Column by Craig Marshall Smith
Jennifer and I just flew back from Detroit, and, boy, are our arms tired.
Michigan is my homeland, specifically Ann Arbor, and I thought that she should have at least one encounter with a University of Michigan home game in her lifetime.
If you haven’t been to one yourself, please consider this: on game day, the corner of East Main Street and South Stadium Boulevard is the sixth-largest city in the state of Michigan.
Alumni, old fans and new fans come from all over the world to attend a Wolverines football game.
Please consider this: The capacity of Sports Authority Field at Mile High is 76,125. The average attendance for a Michigan home game is more than 112,000.
Jennifer and I woke in a hotel near the Detroit airport, and watched Irma barrel through Florida on CNN. It began a day that neither one of us will ever forget.
From the hotel to Ann Arbor in a rental car on an autumn Saturday: 30 minutes.
We walked to the stadium (from a parking space I pre-arranged from my home computer) past the high school where Iggy Pop and I would have been classmates if the Smiths hadn’t skipped town.
The stadium was opened in 1927, and there have been a number of expansions. The latest one was the addition of skyboxes on top of the skyboxes on top of the skyboxes.
The music is too loud and the playlist is abhorrent — just like it is at CU games — but by halftime we both had lost our hearing, which was a partial blessing, because the halftime musical theme was a tribute to John Williams and the upcoming “Star Wars XXXVII” fatuity.
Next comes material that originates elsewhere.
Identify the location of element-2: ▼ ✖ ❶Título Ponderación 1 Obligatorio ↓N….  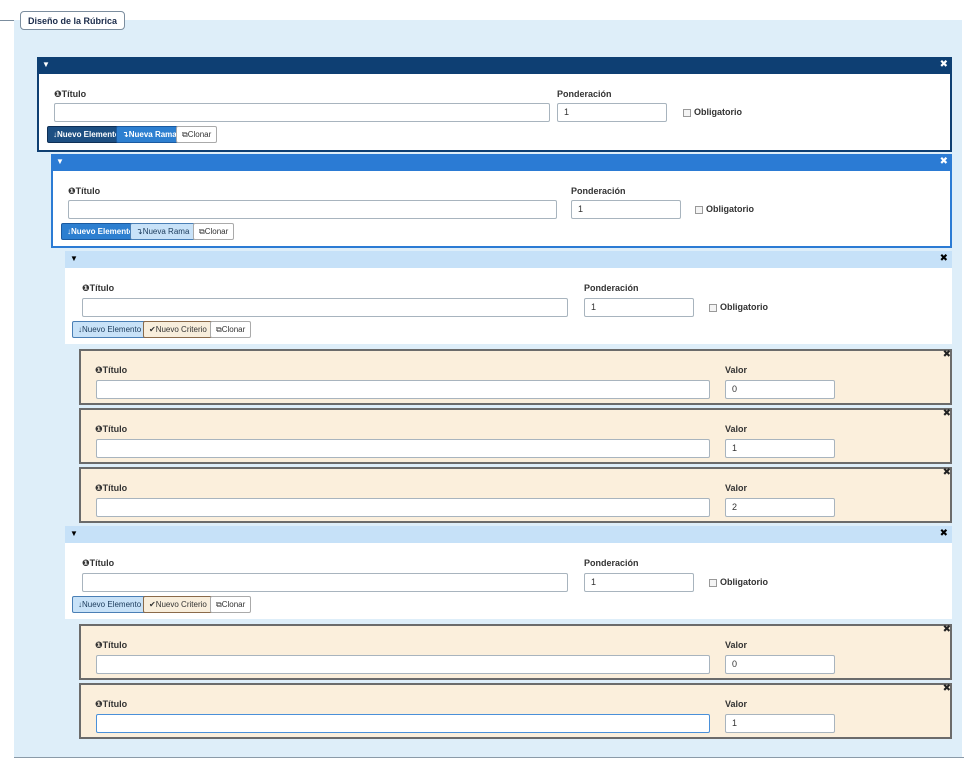
(508, 572).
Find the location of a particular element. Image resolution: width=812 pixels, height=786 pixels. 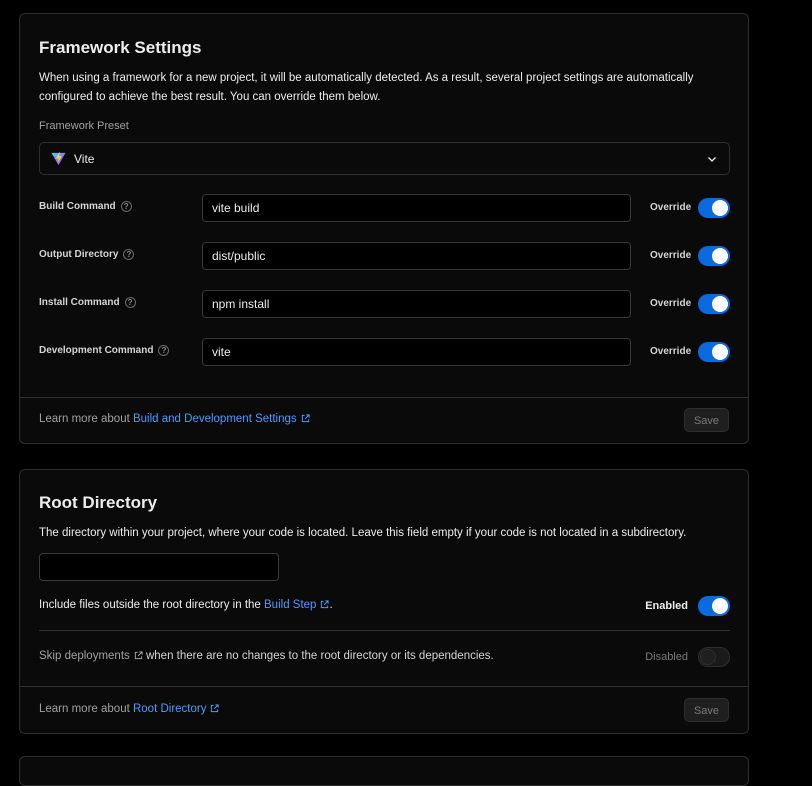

We stayed in the stadium after the game, and watched 112,000 people leave, and leave about 112,000 pounds of litter.
I said, “Bingo.”
Jennifer said, “What?”
“My next column: Why do people litter?”
“That sounds engrossing,” the facetious German said.
There was trash under the seats everywhere you looked.
Remember Keep America Beautiful’s 1971 “crying Indian” campaign?
Their recent study about littering gives two main reasons: contextual variables and personal variables.
Contextual variables include “availability of trash cans, the accumulative impact of other litter in the area, and even weather.”
Personal variables include “age, awareness, attitudes, and feelings of personal responsibility.”
The study showed that “15 percent of littering behavior had to do with contextual demands and 85 percent had to do with personal variables.”
There were plenty of trash cans everywhere, and Michigan head coach Jim Harbaugh is featured in a big screen plea for fans to dispose of litter responsibly.
Neither mattered.
Older people are less likely to litter than younger people, the study showed. I hope they didn’t spend too much time or money figuring that one out. Have you ever seen a carload of kids toss fast food leftovers out the window?
Littering isn’t just an incidental lapse in accountability and civility.
Over nine billion tons of litter ends up in the ocean every year. Over 11 billion dollars is spent every year to clean up litter.
I am not campaigning myself. Littering is an inevitability, and I am fully resigned to it.
The explanation is this: People will be people.
(If you go to Ann Arbor, go to Zingerman’s Delicatessen. We did, after the game.)